Work order >> All that is needed is an exact repetition of the lines from the one containing "Given: Click the" through the final line of the material, without pictures.

Source material >>
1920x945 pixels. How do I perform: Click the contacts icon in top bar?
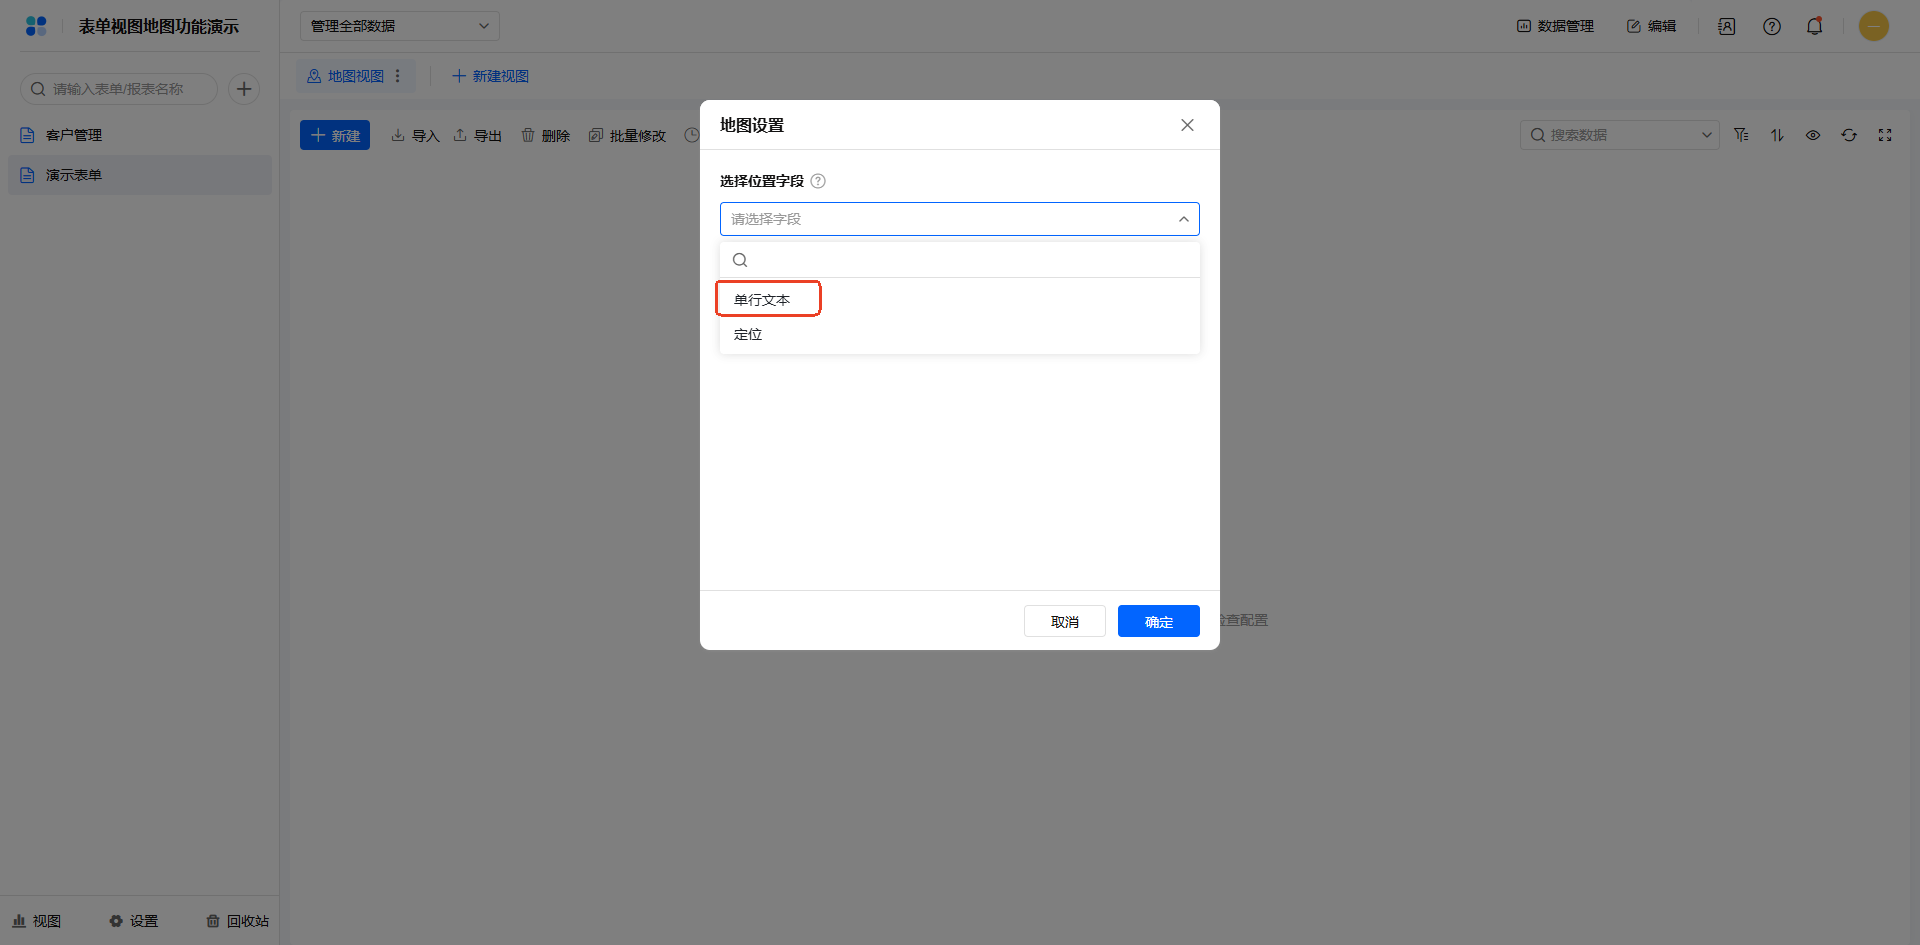tap(1726, 27)
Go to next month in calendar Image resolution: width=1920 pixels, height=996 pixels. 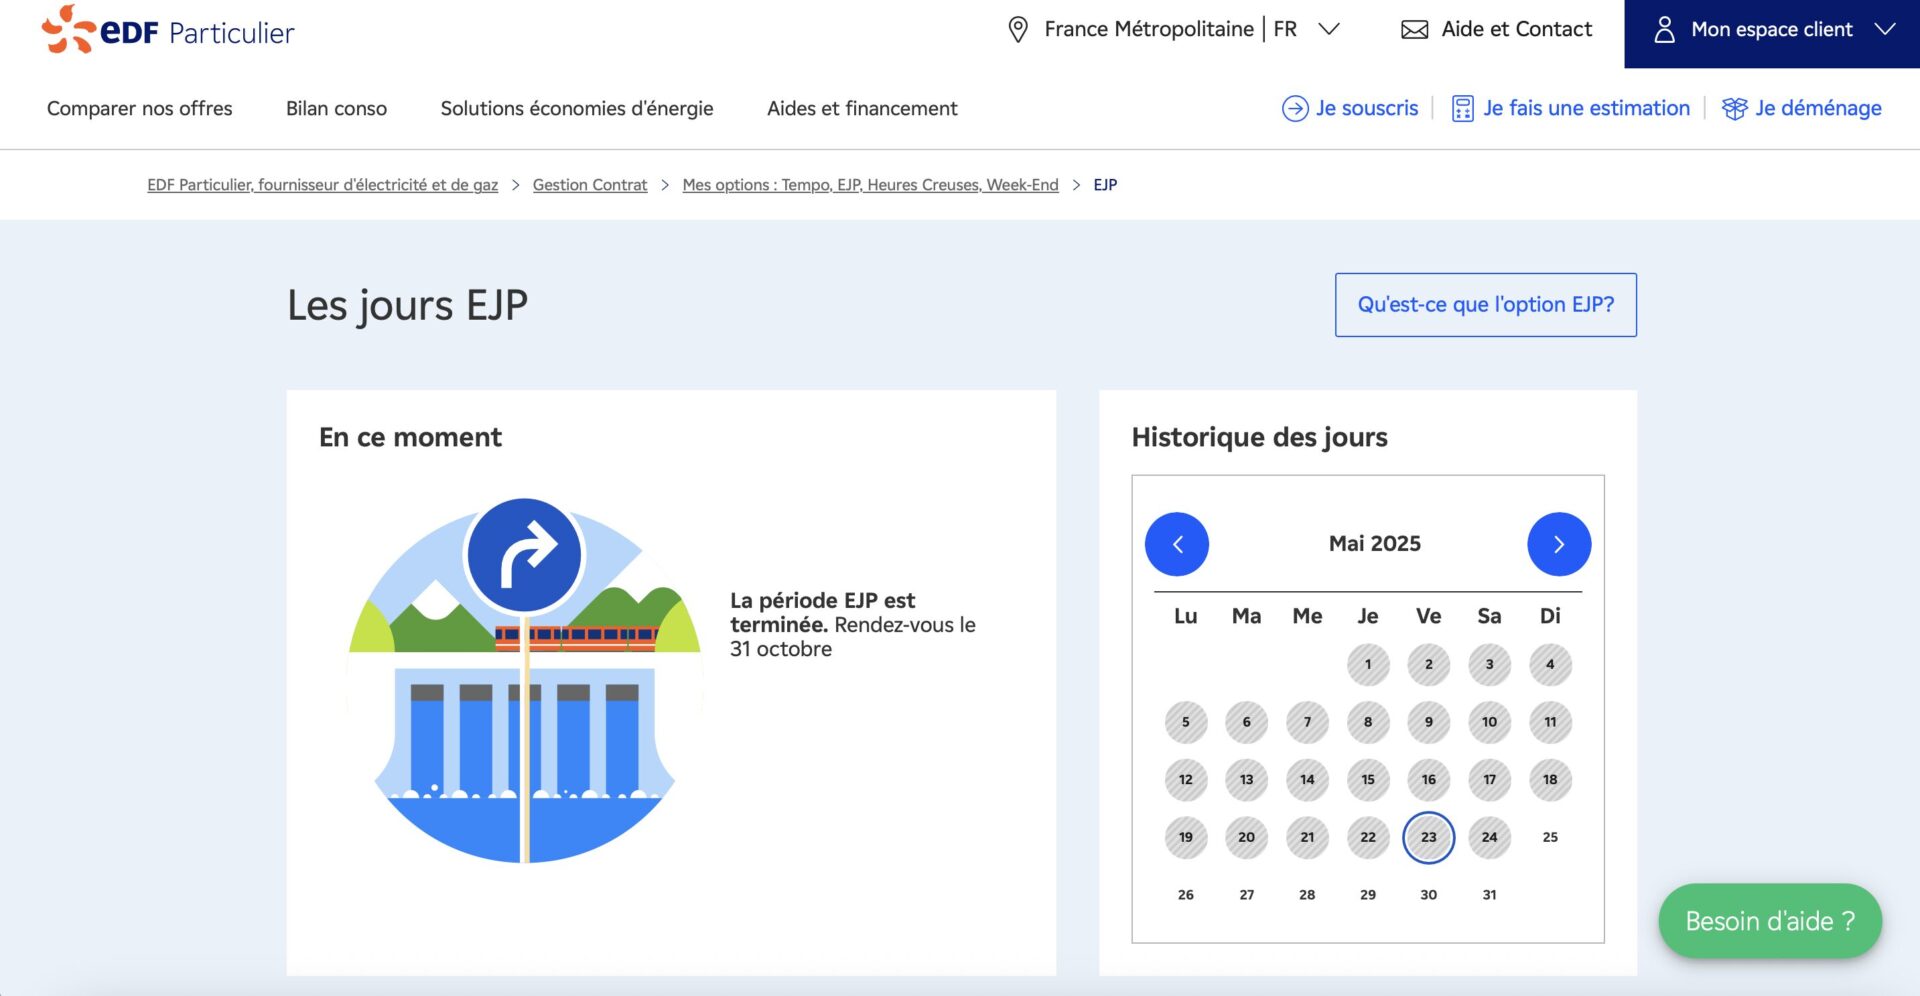(x=1558, y=544)
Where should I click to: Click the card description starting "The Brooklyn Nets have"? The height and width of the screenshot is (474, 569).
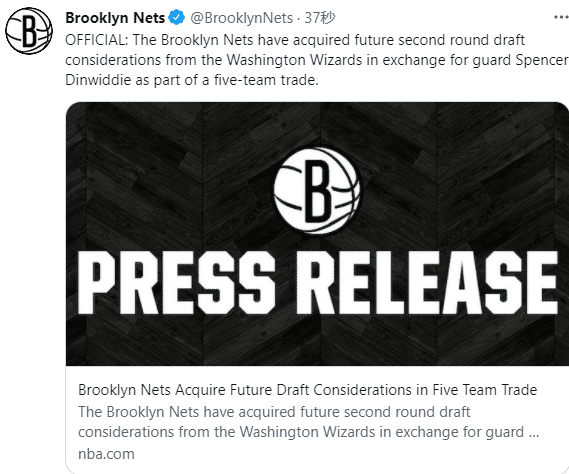tap(274, 412)
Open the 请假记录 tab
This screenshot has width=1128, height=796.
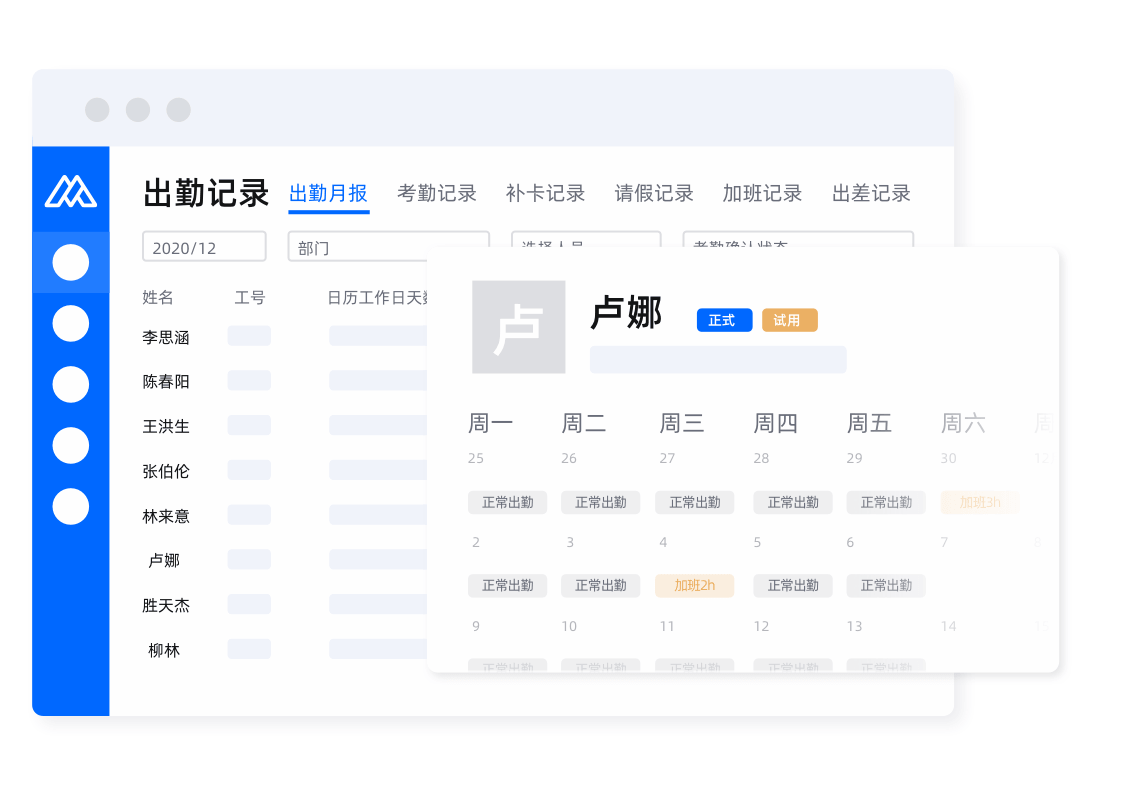[654, 194]
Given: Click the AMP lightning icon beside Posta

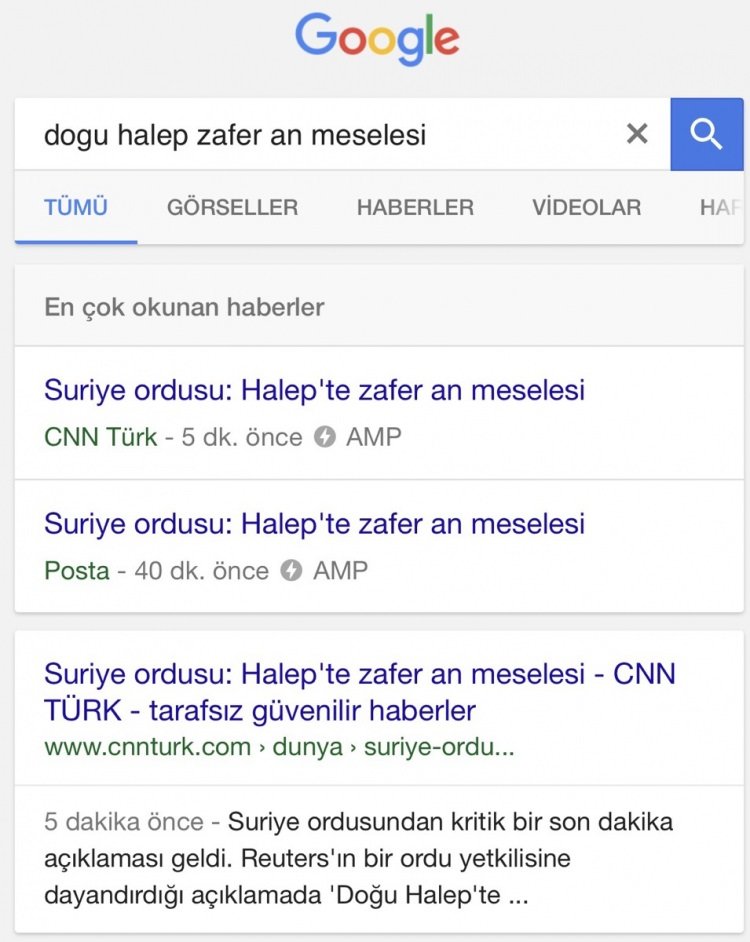Looking at the screenshot, I should click(291, 571).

Expected answer >>
Given: Click the AMP lightning icon beside Posta

Looking at the screenshot, I should click(291, 571).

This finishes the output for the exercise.